Saved entries

----

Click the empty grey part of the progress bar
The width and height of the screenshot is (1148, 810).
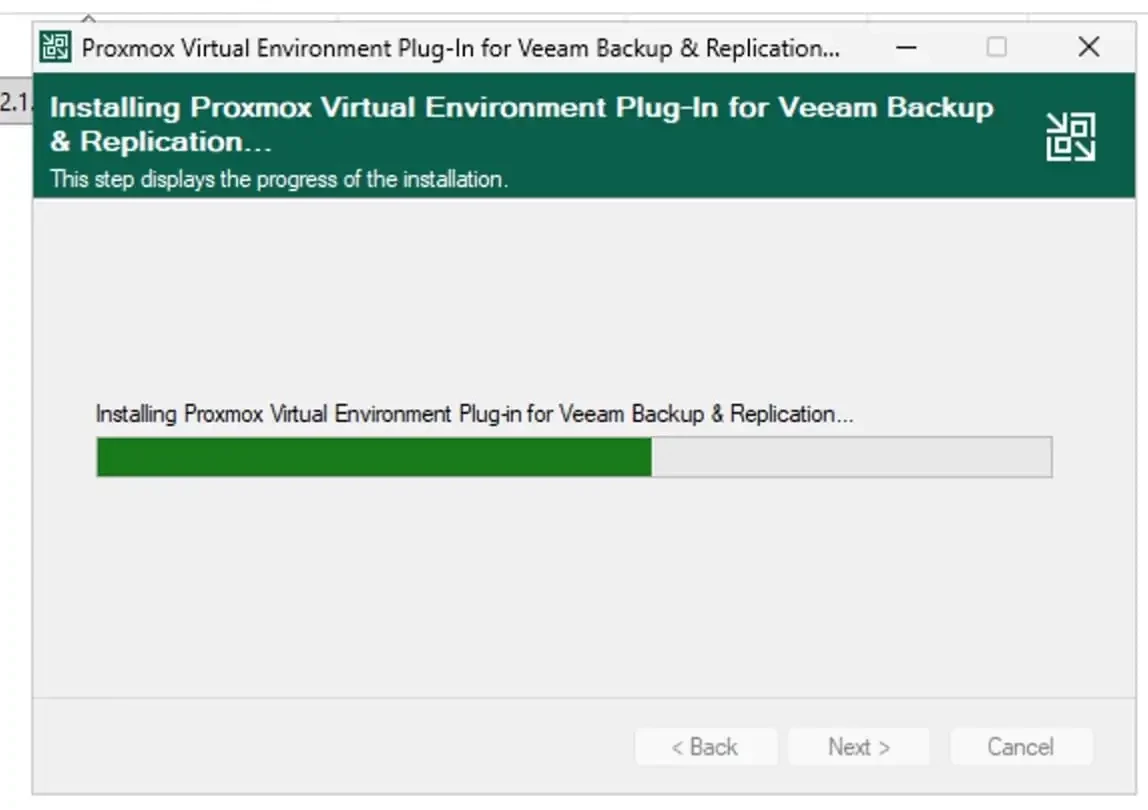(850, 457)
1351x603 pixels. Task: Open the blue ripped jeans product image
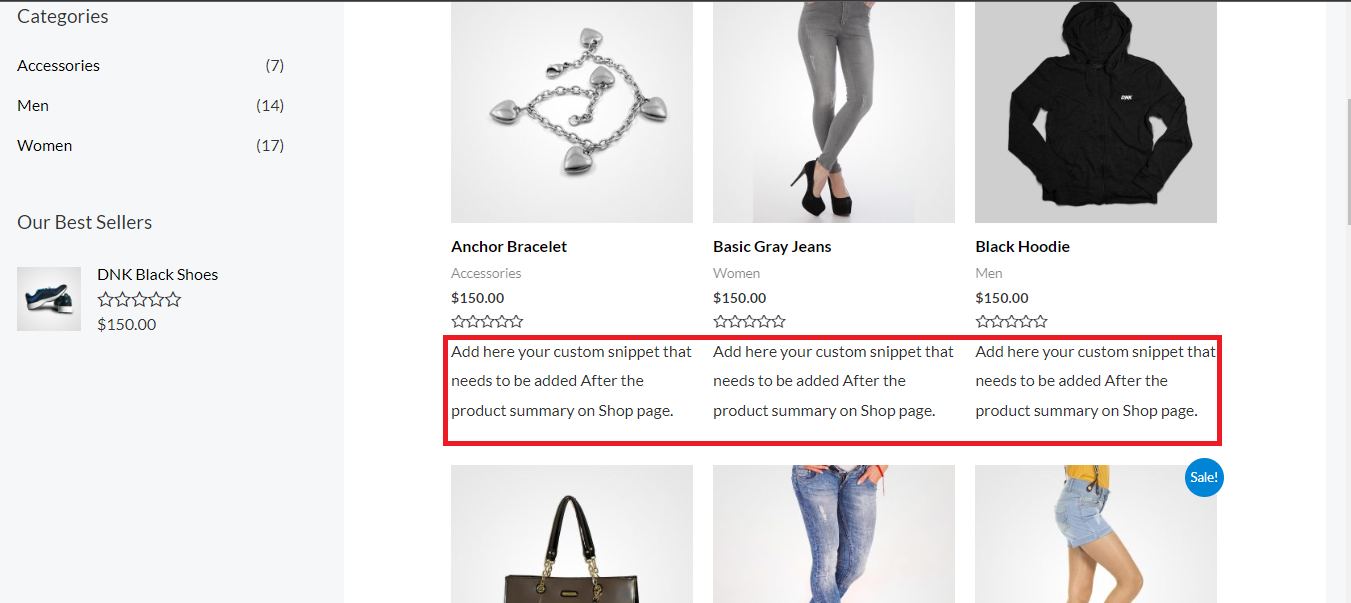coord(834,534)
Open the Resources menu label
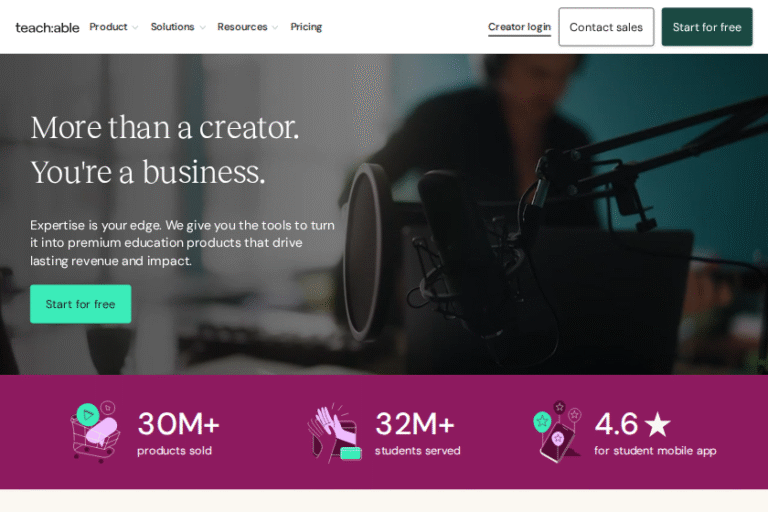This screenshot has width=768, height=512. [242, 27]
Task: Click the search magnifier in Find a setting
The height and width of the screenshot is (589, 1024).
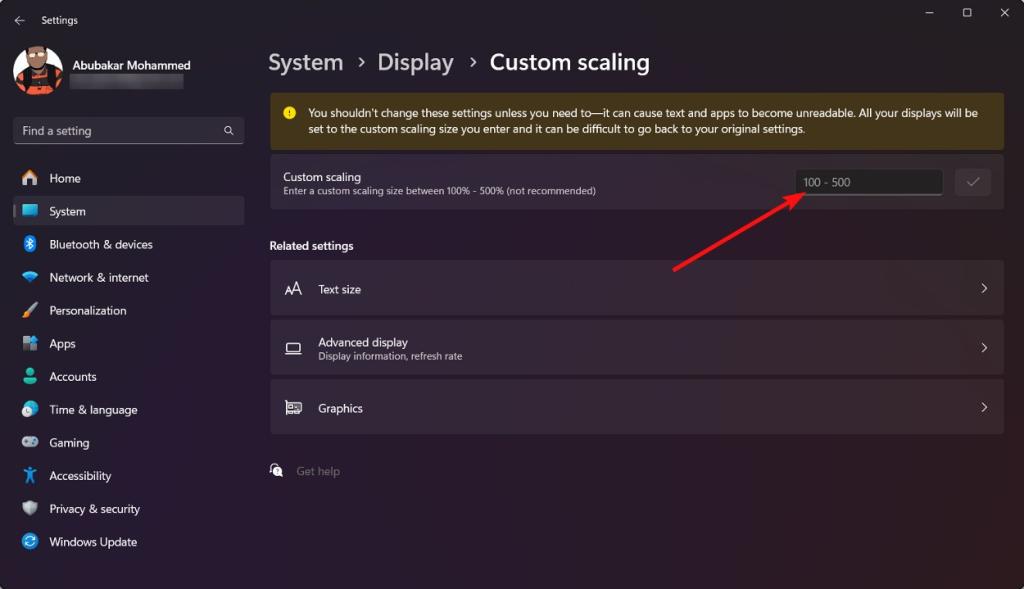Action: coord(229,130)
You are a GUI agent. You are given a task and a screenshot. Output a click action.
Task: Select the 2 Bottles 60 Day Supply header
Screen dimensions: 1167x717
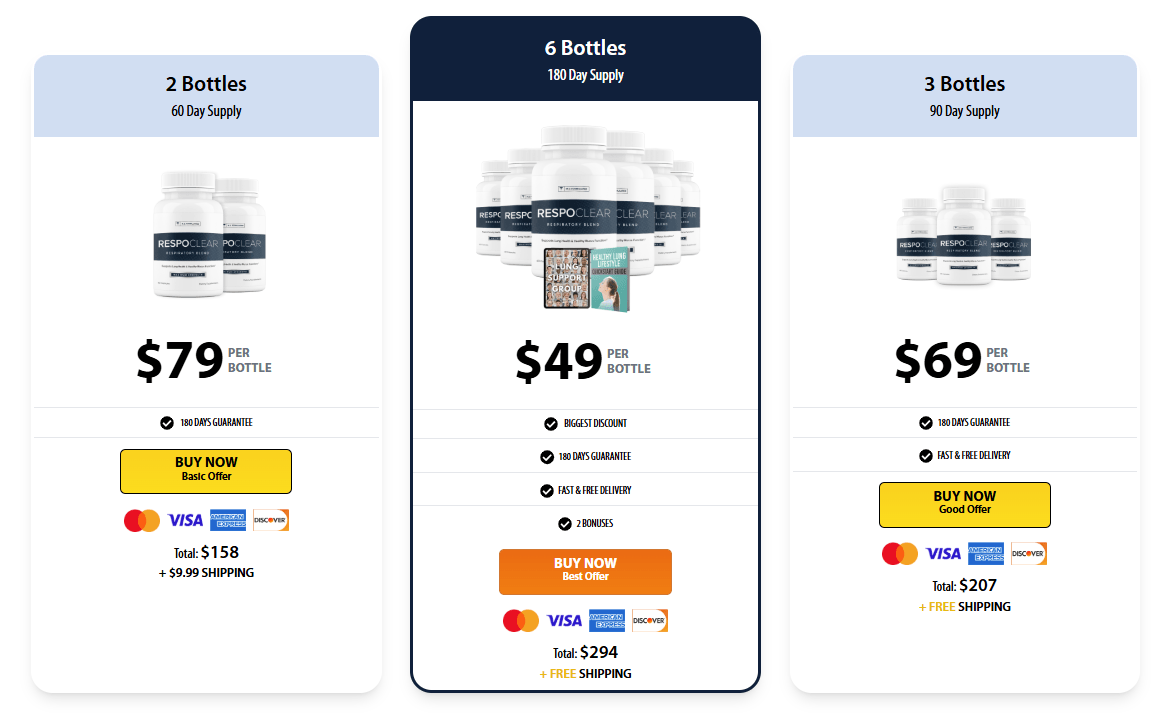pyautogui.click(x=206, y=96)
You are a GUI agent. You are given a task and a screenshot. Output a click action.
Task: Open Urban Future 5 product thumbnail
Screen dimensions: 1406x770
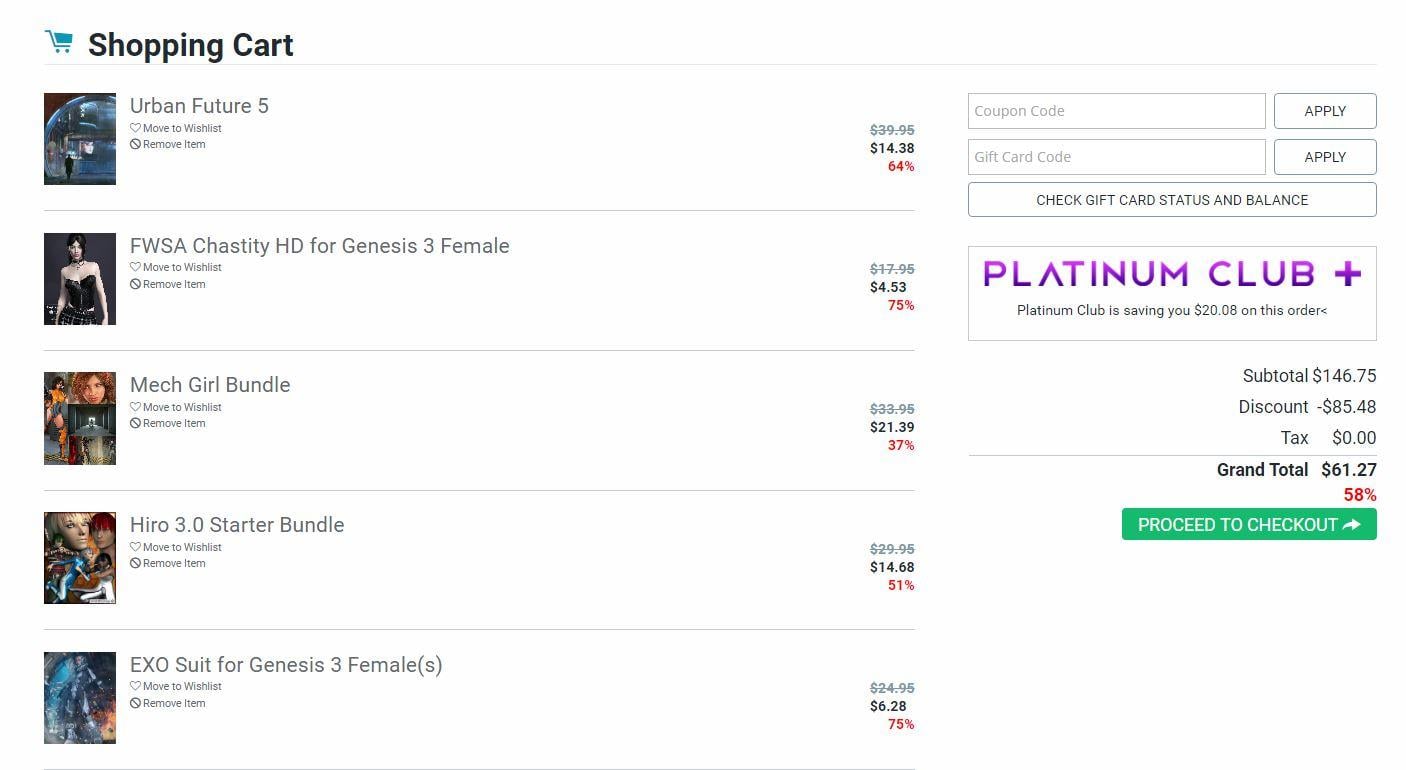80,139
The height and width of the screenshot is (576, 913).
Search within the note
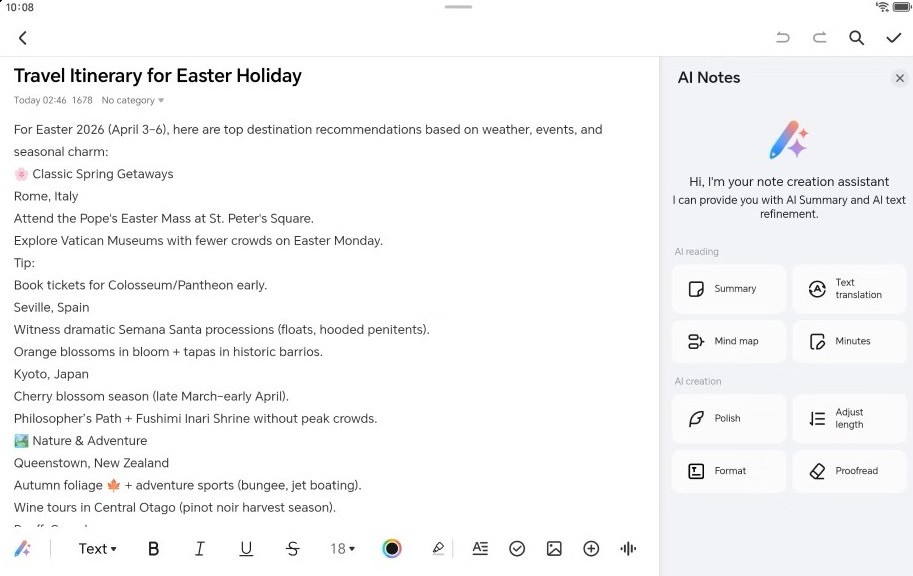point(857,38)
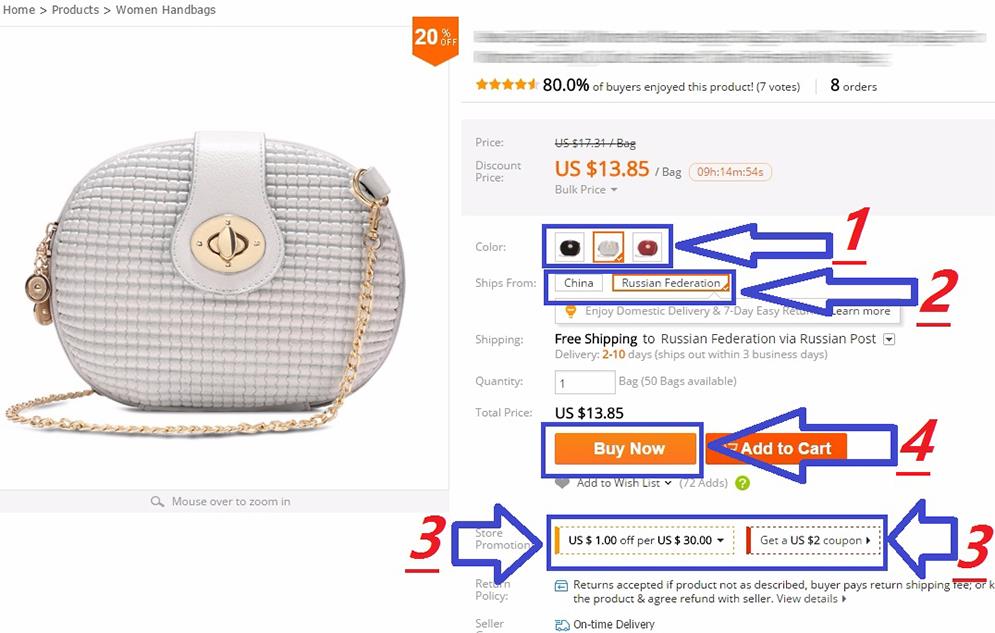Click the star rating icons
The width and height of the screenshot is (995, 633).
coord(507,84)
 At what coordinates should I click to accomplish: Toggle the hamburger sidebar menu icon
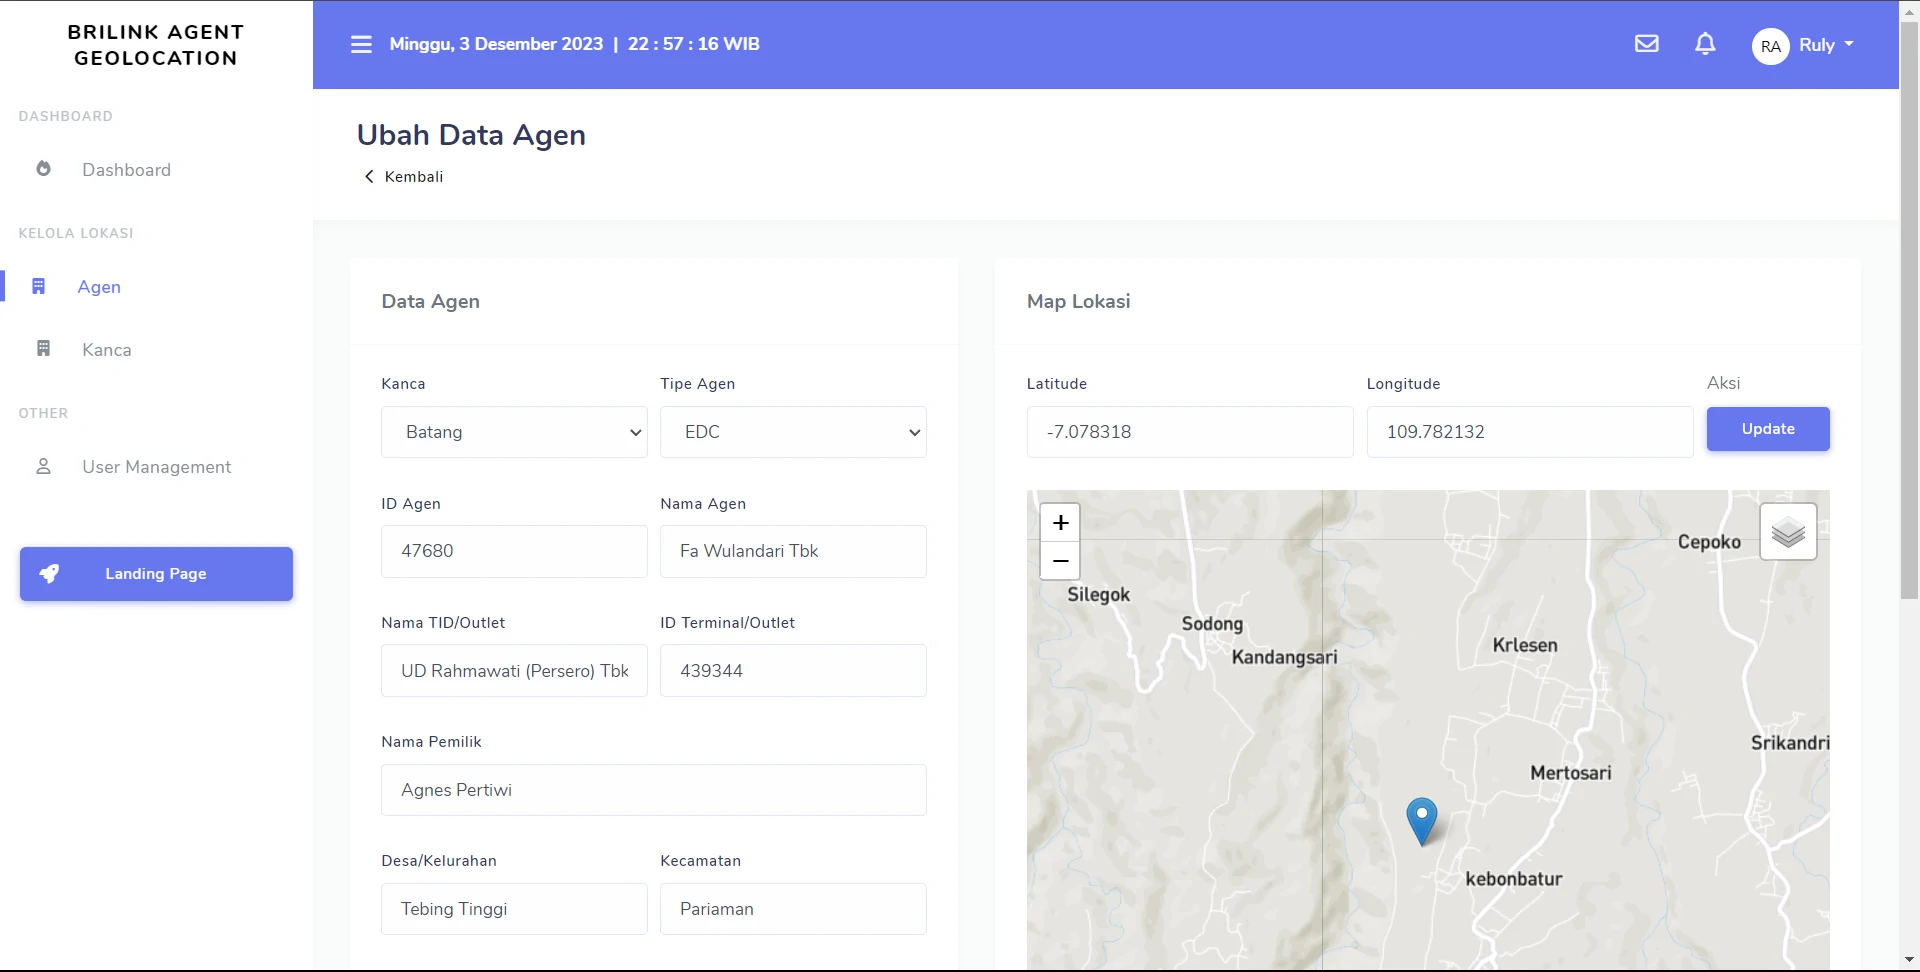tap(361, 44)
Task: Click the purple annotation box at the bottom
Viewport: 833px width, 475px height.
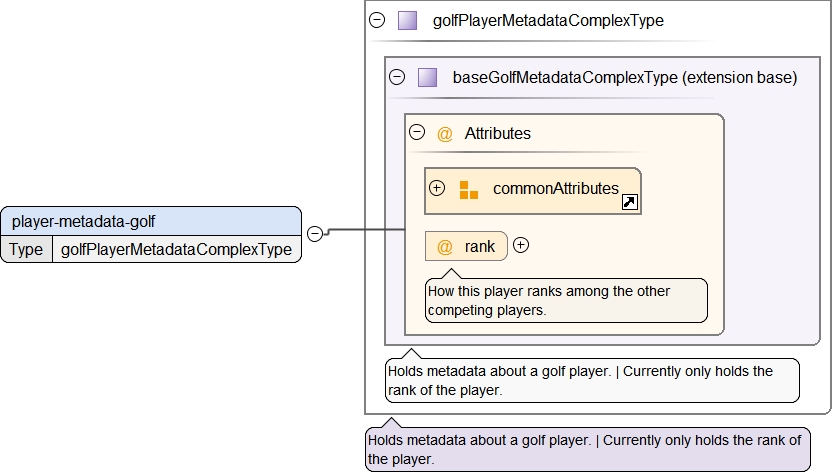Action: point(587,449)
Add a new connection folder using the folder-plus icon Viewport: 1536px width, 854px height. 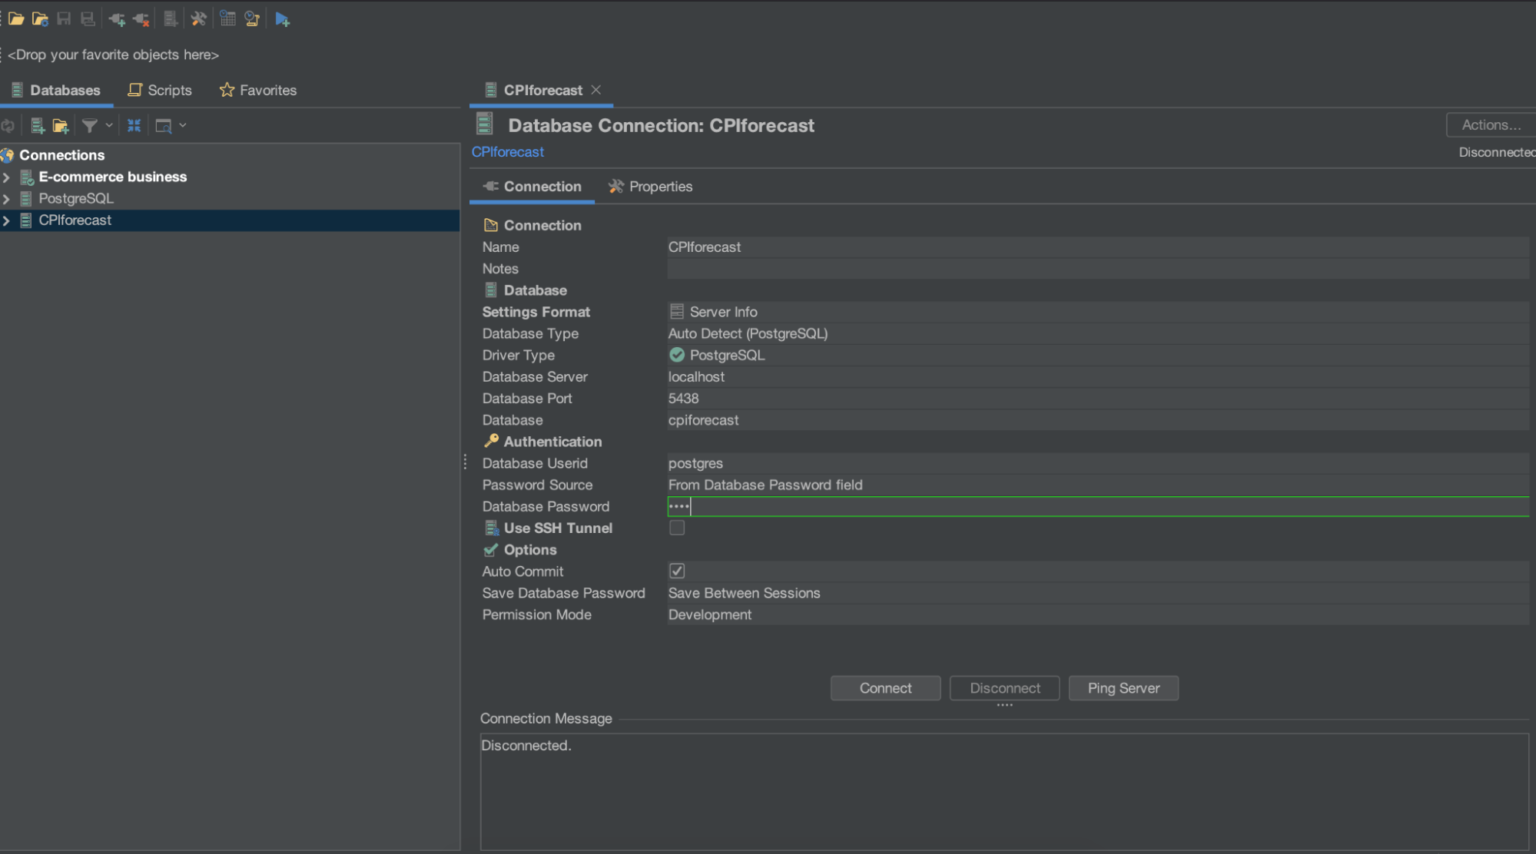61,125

----

* _ACTIVITY_
The answer must be the lines above from the one containing "The height and width of the screenshot is (576, 913)." through the one containing "Task: Click the purple", reproduced exactly, with no pictures and nothing else.

* _RESPONSE TO THIS EXERCISE_
The height and width of the screenshot is (576, 913).
Search within the note
point(857,38)
Click the star rating icons
The width and height of the screenshot is (995, 633).
coord(507,84)
 At what coordinates should I click to accomplish: Toggle the hamburger sidebar menu icon
tap(361, 44)
Task: Click the purple annotation box at the bottom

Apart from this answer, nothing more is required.